Après l’effondrement de l’URSS en 1991, de nouveaux enjeux vont permettre de légitimer la pérennisation de ce réseau : la lutte contre le terrorisme, la nécessité d’assurer la prédominance des Etats-Unis sur le plan informationnel, ainsi que la question litigieuse du renseignement économique. Parallèlement, les révélations se sont multipliées sur le fonctionnement et l’organisation du réseau Echelon.

La contestation du réseau Echelon et du renseignement électronique américain

La NSA et le réseau Echelon semblent donc capables de tout voir, tout savoir, à partir des interceptions des communications, traitées puis analysées à la fois par des ordinateurs ultra-puissants et des analystes humains. D’autant que la NSA a été accusée à maintes reprises de ne pas respecter les libertés individuelles, qui sont sacro-saintes aux Etats-Unis, s’attirant les critiques d’ONG et d’organisations de défense des libertés. Les critiques viennent aussi de l’étranger, notamment des européens, soucieux de l’utilisation du réseau Echelon à des fins économiques : celui-ci aurait en effet utilisé afin de permettre aux entreprises américaines de remporter des appels d’offre.
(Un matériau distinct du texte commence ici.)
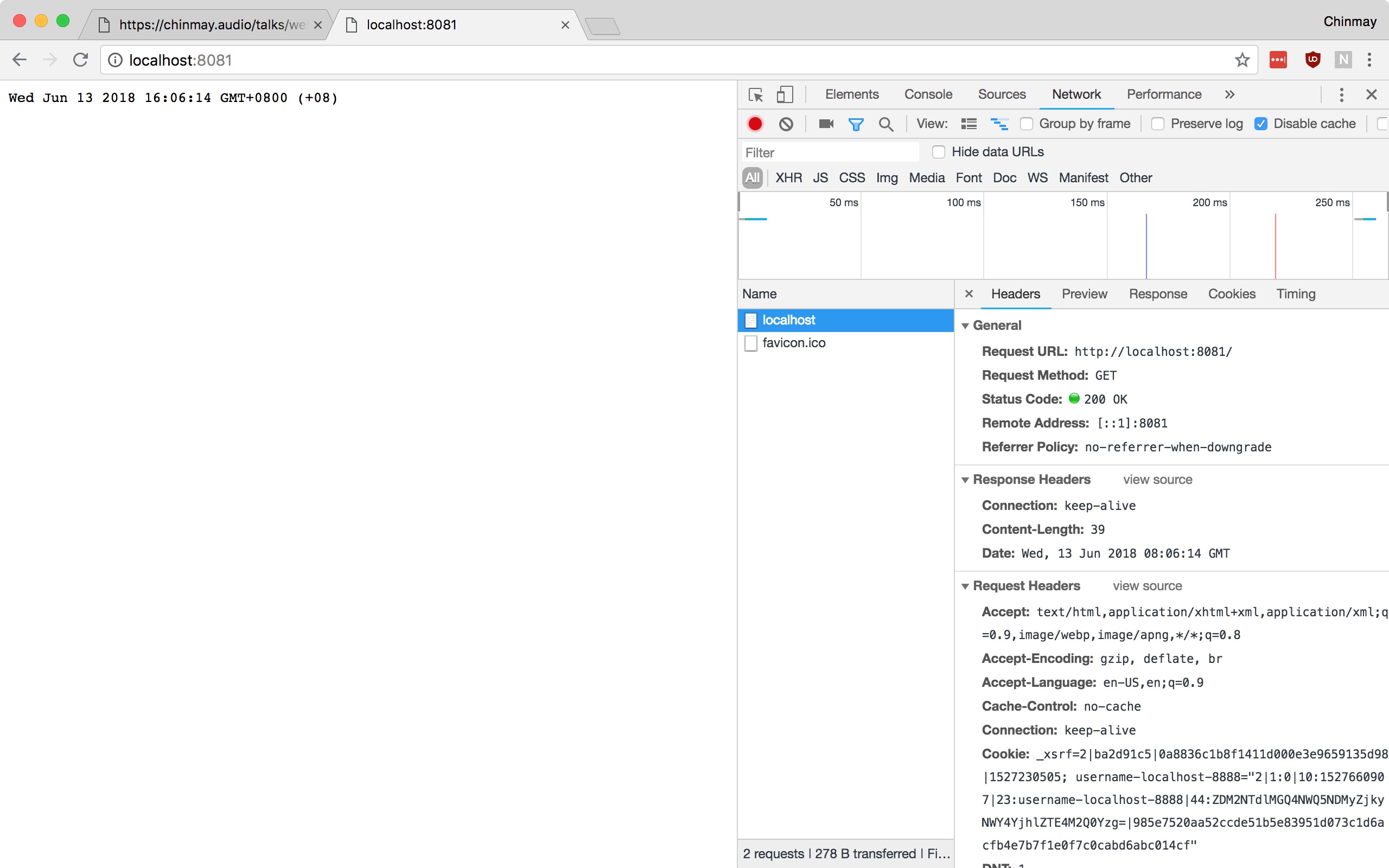Screen dimensions: 1389x868
Task: Toggle the device toolbar icon
Action: [784, 95]
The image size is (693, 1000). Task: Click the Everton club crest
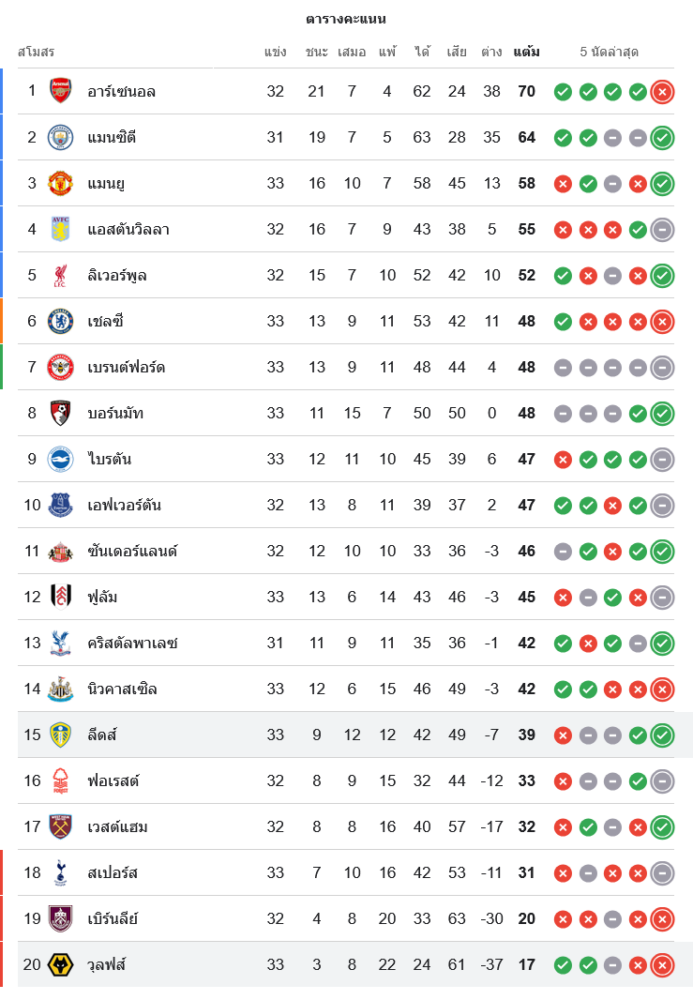(x=61, y=505)
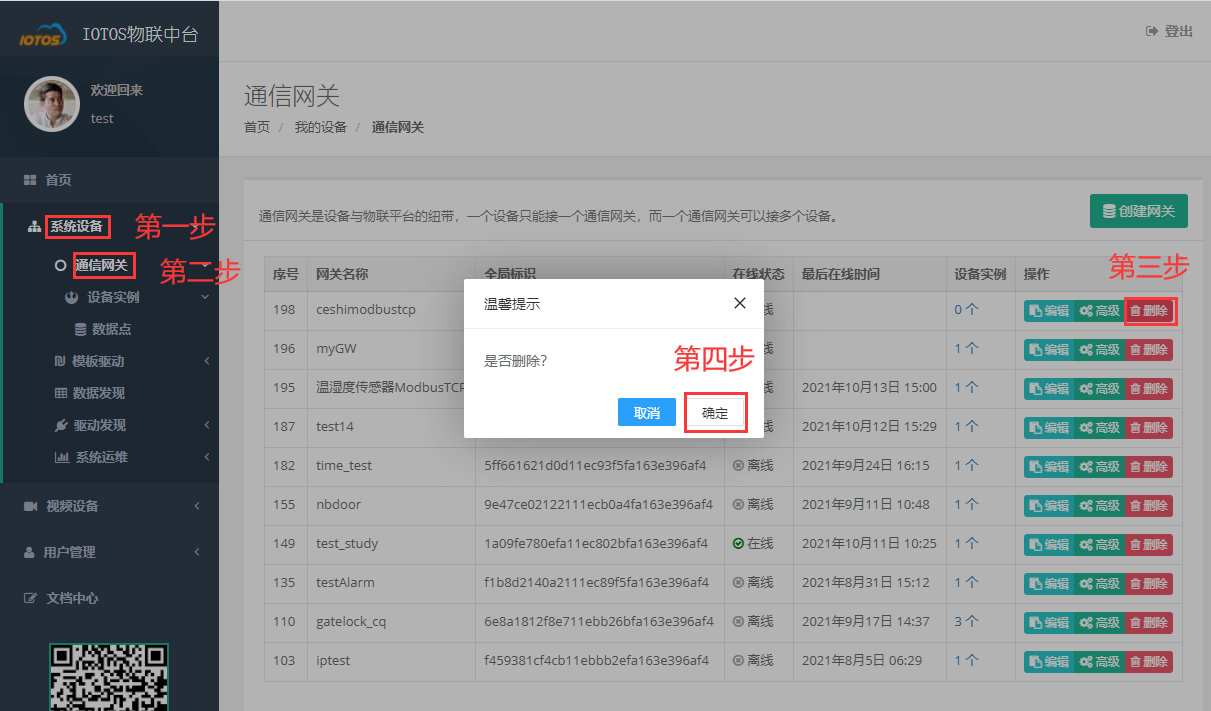
Task: Confirm deletion with the 确定 button
Action: 715,412
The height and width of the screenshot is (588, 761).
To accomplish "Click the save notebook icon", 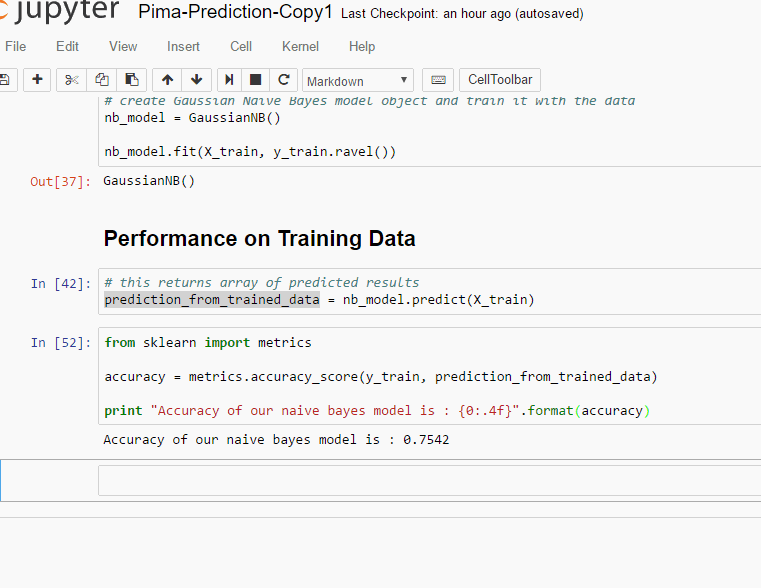I will click(x=4, y=80).
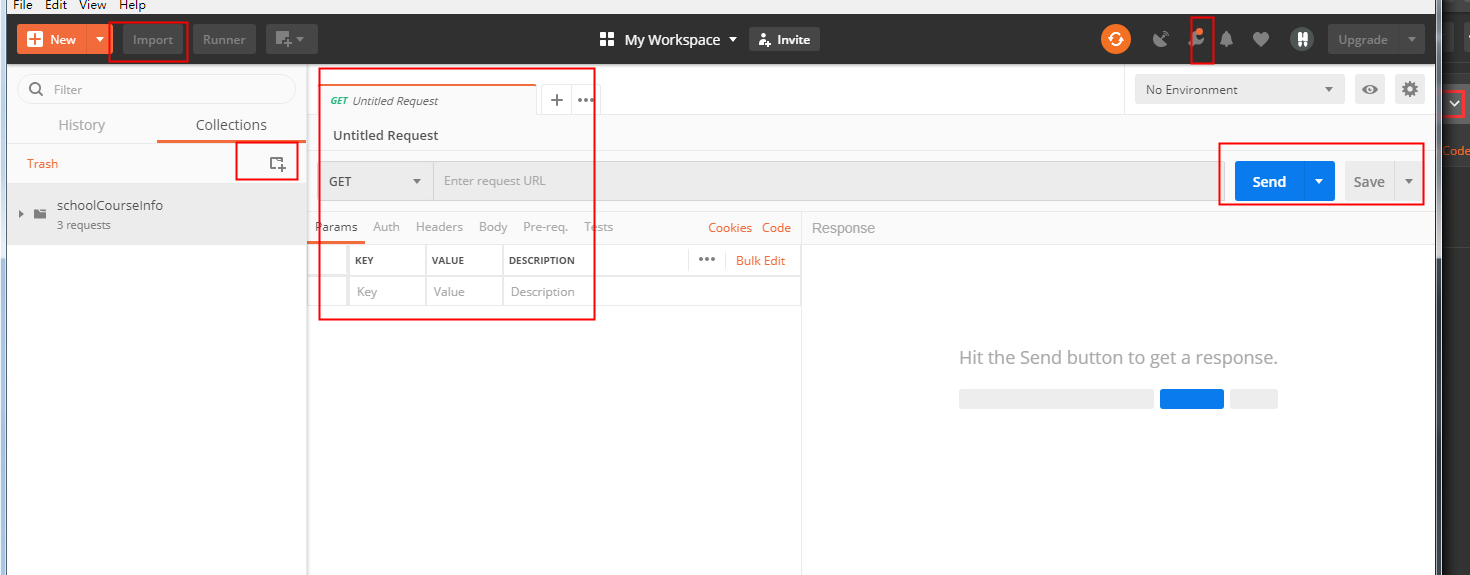The width and height of the screenshot is (1470, 575).
Task: Select the Headers request tab
Action: (439, 227)
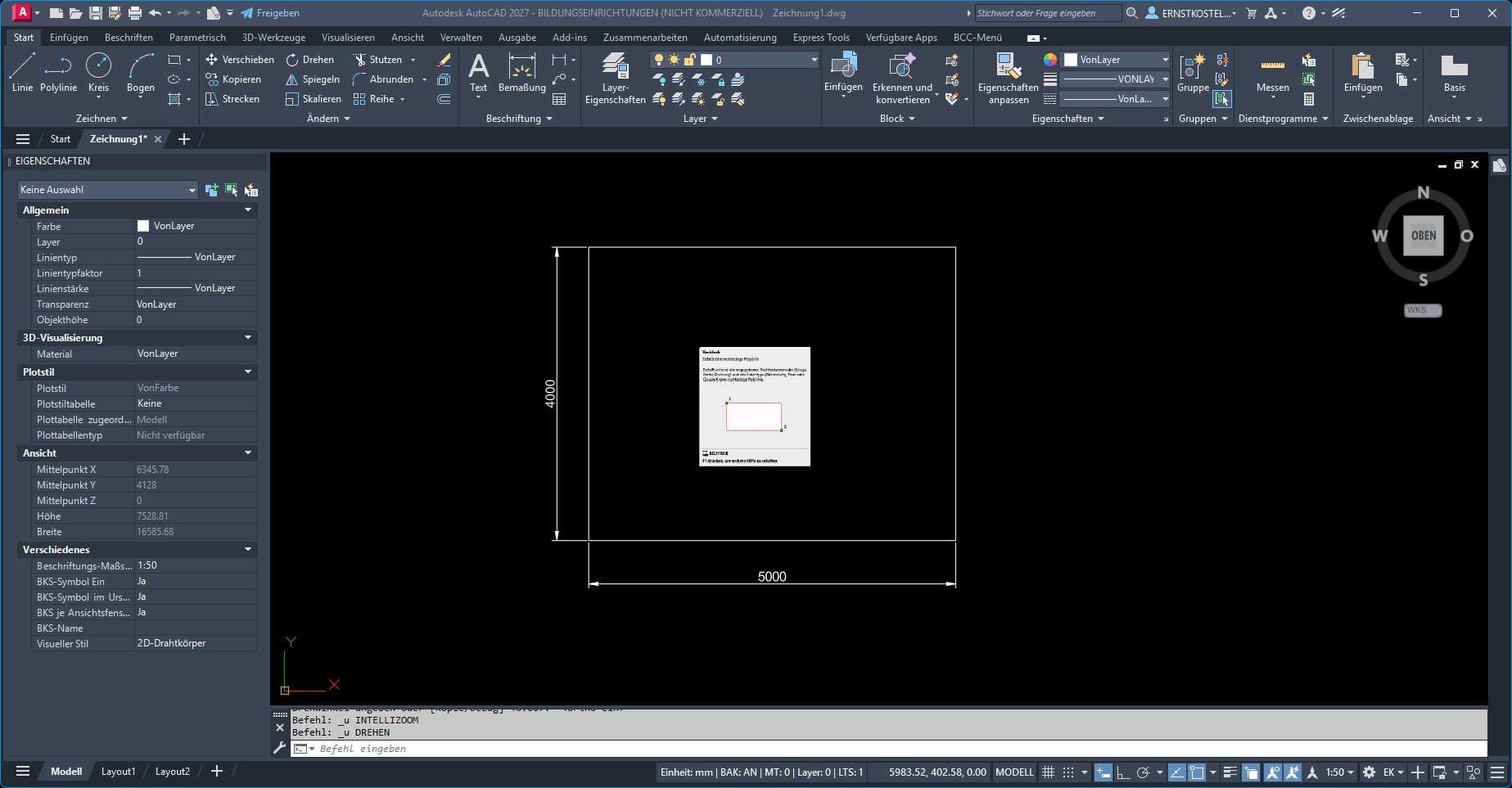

Si le Parlement Européen a un temps ouvert une enquête au début des années 2000, elle n’a eu aucun aboutissement réel.

Ces critiques portées à l’égard du renseignement électronique américain reflètent l’ampleur de ses infrastructures et de ses capacités d’interception, de traitement et d’analyse. Les questions de cyberdéfense, de renseignement électronique et sécurité informatique deviennent cruciales à l’heure où le cyberespace devient central et qu’une guerre de l’information se profile.

Au final, cet ouvrage comporte quelques limites. Il y a, nous l’avons souligné, le problème des sources utilisées par l’auteur, qui n’offrent par une fiabilité suffisante sur le plan historique. Autre écueil, une grande partie de l’ouvrage apparaît non seulement technique mais aussi « compilatoire » lorsque l’auteur énumère les nombreuses stations d’écoute constituant le réseau Echelon. Au-delà de ces limites, cet ouvrage reste un outil de réflexion intéressant autour de la question du rôle, du contrôle et de la diffusion de l’information dans nos sociétés contemporains.

Echelon et le renseignement électronique américain, par Claude Delesse. Editions Ouest-France, 2012.